Sunday, November 20, 2011

The Internet is the future of Media: Convergence Culture (Week 3 Revision)


YouTube matters, not because you can find your favorite videos on the site. YouTube is important because it represents the next generation of media. As Jean Burgess and Joshua Green state “YouTube represents  not so much the collision as the co-evolution and uneasy co-existence  of ‘old’ and ‘new’ media industries, forms, and practices”(Burgess, Green 14). Some corporate interests of big business want to destroy sites like YouTube for piracy reasons while other have learned to embrace. Yet most fail to realize the history of music, film, dance, etc… is a history of piracy. Other professionals such as Henry Jenkins view the site as a location of convergence culture, a place where the old forms of media meet the new. Convergence culture is growing and slowly becoming a phenomenon.
Jean Burgess and Joshua Green view YouTube as a place where participatory culture converges with the culture of corporate America. YouTube is interesting because it is one of the first sites in a long list to represent the people’s interests and corporate interests converging. Some big business found a way to profit off the peoples free culture of the Internet without major disruption by working within the system. YouTube is still around and used across the globe.  Yet some industries fear the transition, and attempt to impede the free culture to secure their profits.

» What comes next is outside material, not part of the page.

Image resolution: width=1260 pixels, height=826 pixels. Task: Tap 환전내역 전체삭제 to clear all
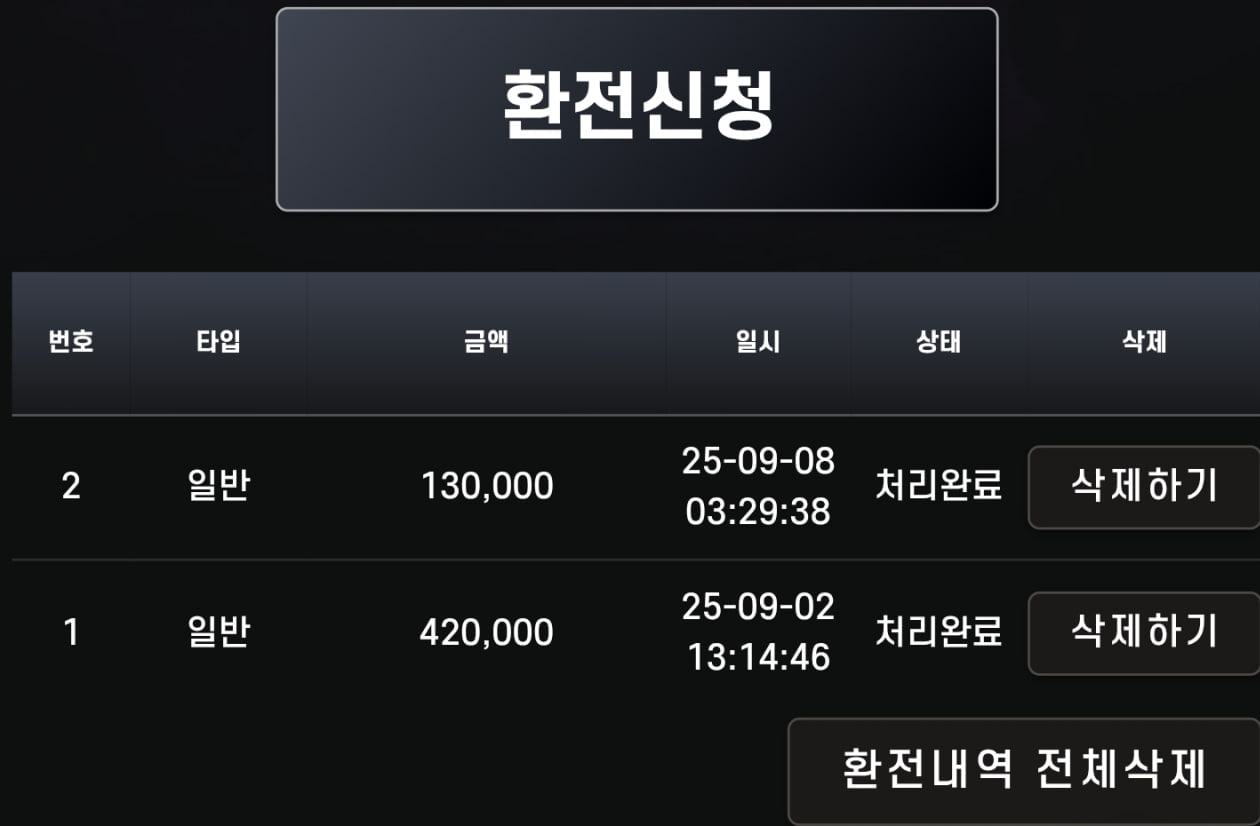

The media industry is at the forefront of this campaign.
Hundreds of sites have been shutdown due to copyright infringement or piracy violations. Napster is a particularly good example because it was the first major peer-to-peer music-sharing site. Record companies became furious because album sales dropped. They sued nester and won but new sites pop up just as quickly as they are destroyed. The actions of record companies are somewhat ironic because they claim to protect artists, even though the company owns the music produced and profits off of it. Media industries do not accept the fact the internet has become a source of major economic power and are willing to compromise the free culture of the internet to prevent the co-evolution of media.

Burgess, Jean, Joshua Green. "YouTube and mainstream media," YouTube.